DOCUMENT SOURCE:
────────────────

La réalisation de cette ambition nécessite une évolution profonde de nos mentalités, de nos comportements quotidiens, de nos méthodes de travail. Le Parlement doit se réformer. Nous avons entamé à l'Assemblée nationale une réforme profonde des règles de fonctionnement de notre administration. Elle passe aussi, Monsieur le Président, par un concours actif du Gouvernement qui doit voir dans la nécessaire refondation de ses relations avec le Parlement un élément clé de la réforme de l'Etat et de la restauration de la primauté du politique.

Je ne cesserai de plaider -et je sais que cela rejoint vos préoccupations- pour que nous légiférions moins et, surtout que nous, députés et sénateurs, nous légiférions mieux. Pourquoi n'aurions-nous pas plus souvent à l'esprit cet avertissement de Montesquieu selon lequel « les lois inutiles affaiblissent les lois nécessaires ». Les régimes politiques se succèdent, les gouvernements passent, les majorités parlementaires changent et l'avertissement de Montesquieu demeure d'une accablante pertinence. Ne faut-il pas commencer tous à tenter de l'entendre, cet avertissement ? Le volume des lois a quadruplé en 40 ans et augmenté de 50 % lors des dix dernières années. Le recueil des lois est passé de 380 pages en 1964, à 560 pages en 1978, à 1020 en 1989, à 1300 pages 10 ans plus tard et 1600 pages en 2002. Ces chiffres montrent à l'évidence qu'il y a une inflation législative. Elle ne date pas d'aujourd'hui naturellement.

────────────────

CONSIGNES:
1. Selon le document source, combien de pages comptait le recueil des lois en 1989 ?
2. Quelles années le document source cite-t-il à propos du nombre de pages du recueil des lois ?
3. Reproduisez le passage du document source commençant par "La réalisation de" et se terminant par "primauté du politique.".
Le matériau qui suit n'a aucun lien avec le document source.

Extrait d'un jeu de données
────────────────

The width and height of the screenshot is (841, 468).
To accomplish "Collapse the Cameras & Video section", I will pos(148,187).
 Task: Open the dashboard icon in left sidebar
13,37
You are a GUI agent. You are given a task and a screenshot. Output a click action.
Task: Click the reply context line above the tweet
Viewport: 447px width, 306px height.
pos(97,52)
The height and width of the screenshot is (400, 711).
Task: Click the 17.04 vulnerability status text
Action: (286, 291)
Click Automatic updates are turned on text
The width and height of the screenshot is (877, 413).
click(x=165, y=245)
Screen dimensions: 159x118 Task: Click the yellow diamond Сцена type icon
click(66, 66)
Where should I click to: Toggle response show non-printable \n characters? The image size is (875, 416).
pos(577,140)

────────────────

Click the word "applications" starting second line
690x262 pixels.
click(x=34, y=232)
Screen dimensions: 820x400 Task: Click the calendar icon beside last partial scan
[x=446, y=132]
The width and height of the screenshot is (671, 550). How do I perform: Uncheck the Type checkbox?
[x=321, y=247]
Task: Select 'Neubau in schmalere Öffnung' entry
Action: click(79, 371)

────────────────

RÉPONSES PAR TÂCHE:
1. 1020 pages.

2. 1964, 1978, 1989 et 2002.

3.
La réalisation de cette ambition nécessite une évolution profonde de nos mentalités, de nos comportements quotidiens, de nos méthodes de travail. Le Parlement doit se réformer. Nous avons entamé à l'Assemblée nationale une réforme profonde des règles de fonctionnement de notre administration. Elle passe aussi, Monsieur le Président, par un concours actif du Gouvernement qui doit voir dans la nécessaire refondation de ses relations avec le Parlement un élément clé de la réforme de l'Etat et de la restauration de la primauté du politique.